Ich würde da einfach aufpassen. Die Auseinandersetzung mit der Geschichte ist wichtig, und wir stellen uns dem. Wir wollen sie eben nicht revidieren, wir wollen sie nicht auslöschen und sagen: Ungeschehen, hat ja gar nicht stattgefun­den; wir räumen jetzt die Denkmäler weg und benennen die Straßen um!, und so weiter. Damit hat das nicht stattgefunden!

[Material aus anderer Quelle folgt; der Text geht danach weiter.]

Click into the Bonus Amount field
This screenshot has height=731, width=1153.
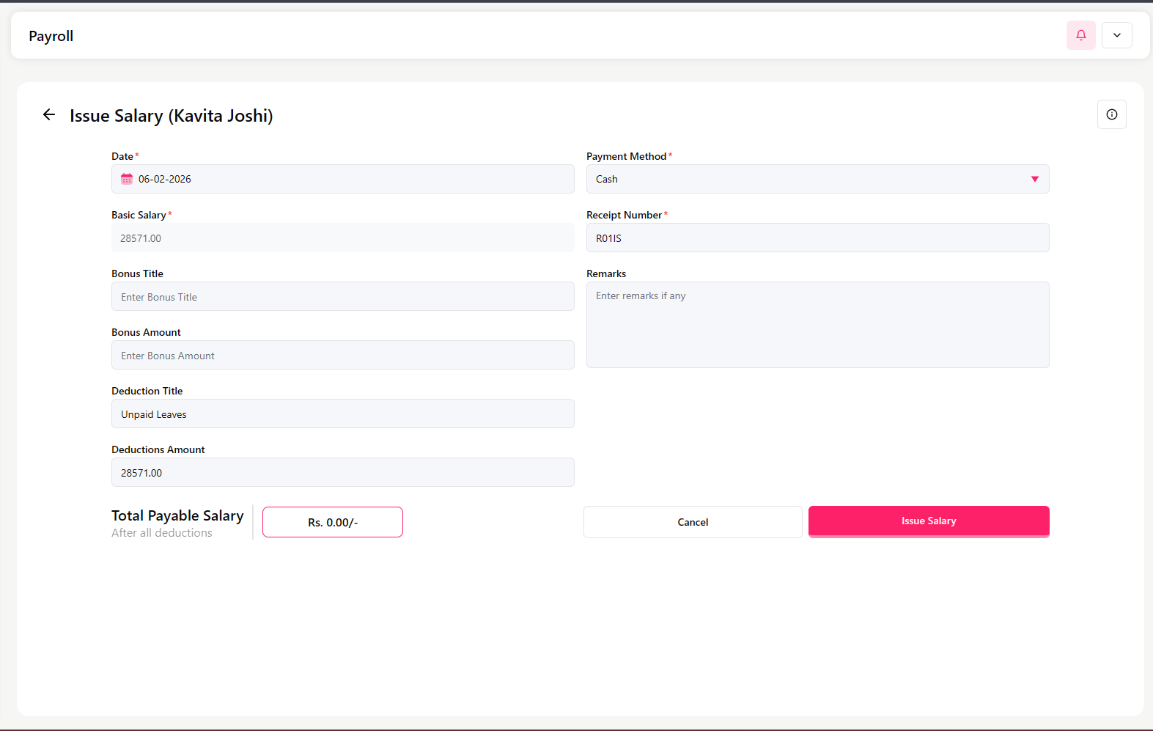[342, 356]
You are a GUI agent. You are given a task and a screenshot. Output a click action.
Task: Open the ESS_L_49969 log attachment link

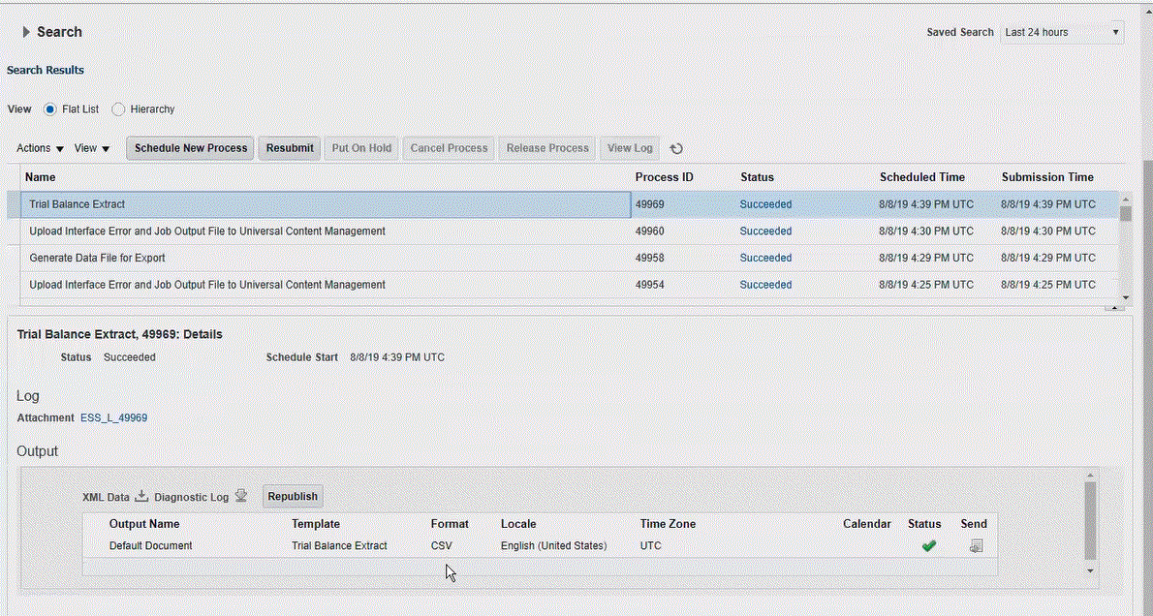(113, 417)
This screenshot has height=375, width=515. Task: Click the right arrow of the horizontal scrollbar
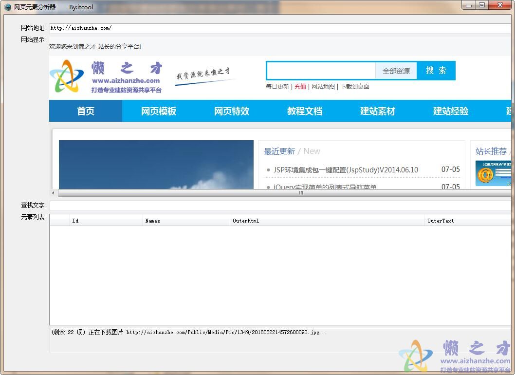click(x=510, y=193)
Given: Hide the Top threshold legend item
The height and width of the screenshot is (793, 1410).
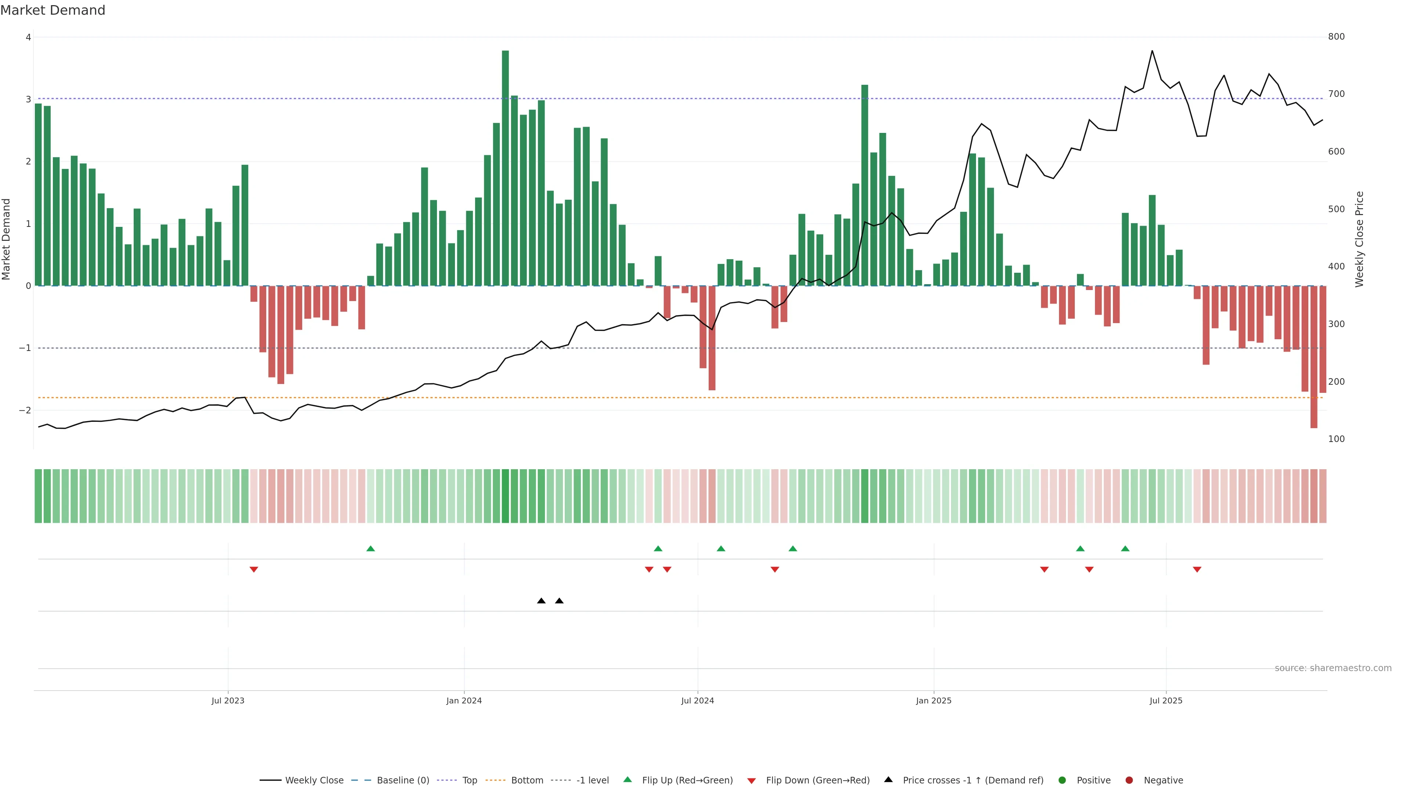Looking at the screenshot, I should tap(469, 780).
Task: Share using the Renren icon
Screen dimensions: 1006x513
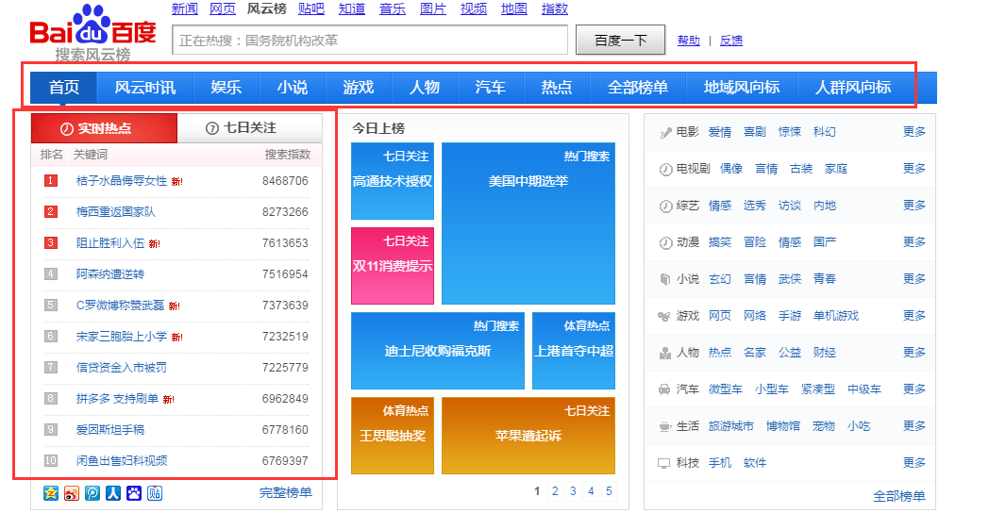Action: [x=113, y=493]
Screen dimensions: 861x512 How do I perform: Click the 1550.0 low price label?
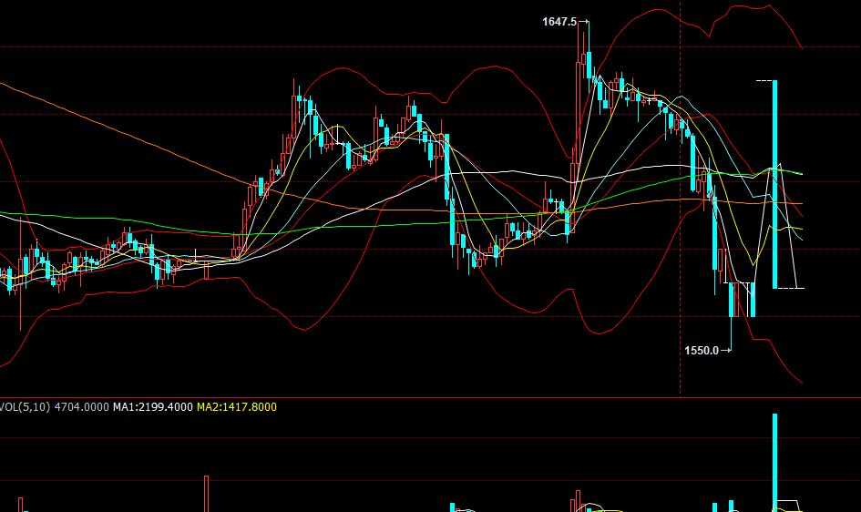701,350
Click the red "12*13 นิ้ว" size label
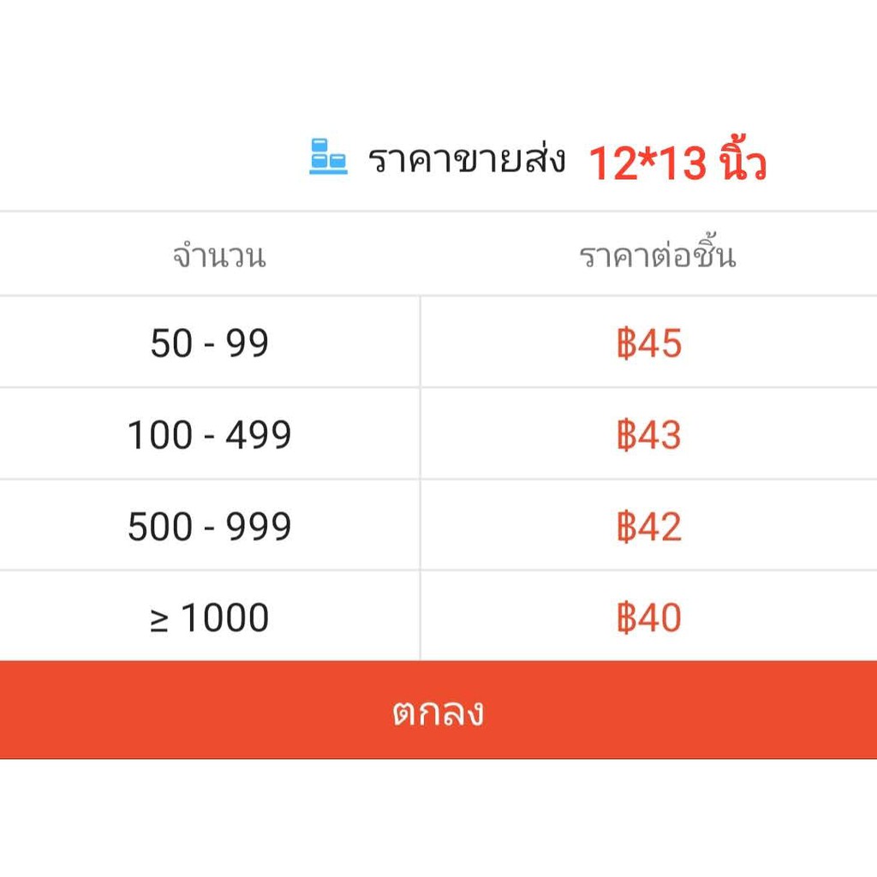The image size is (877, 877). [677, 163]
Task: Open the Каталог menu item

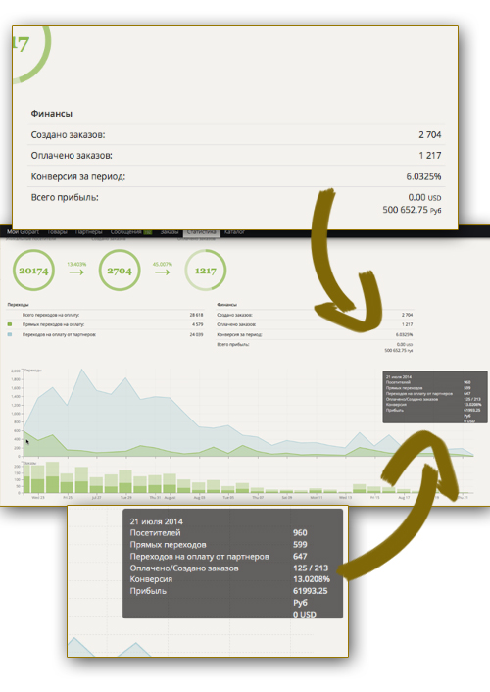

Die Geschichte war daher immer moralisch, immer gut, aber wo fangen wir an? Bei Kaiser Franz Joseph – wie viele Tote hat er zu verantworten? – oder ich weiß nicht, wo fangen Sie an? Wir müssen das alles in einen Zusammenhang setzen und uns darüber unterhalten. Wenn Sie aber jetzt hier beginnen, zu sagen, man darf die Dinge nur in einer bestimmten Art und Weise sehen und nur in einer bestimmten Art und Weise hier abstimmen, weil man sonst menschen­verachtend, schäbig oder sonst etwas ist, dann hört sich alles auf.

Daher bin ich entsetzt über die bisher verlaufene Diskussion und ersuche Sie, einfach zu beachten und anzuerkennen, dass wir die Dinge anders betrachten und dass das keine moralische Wertung ist, sondern dass wir zu einem anderen Schluss gekommen sind, wie wir damit umgehen. (Beifall bei der FPÖ.)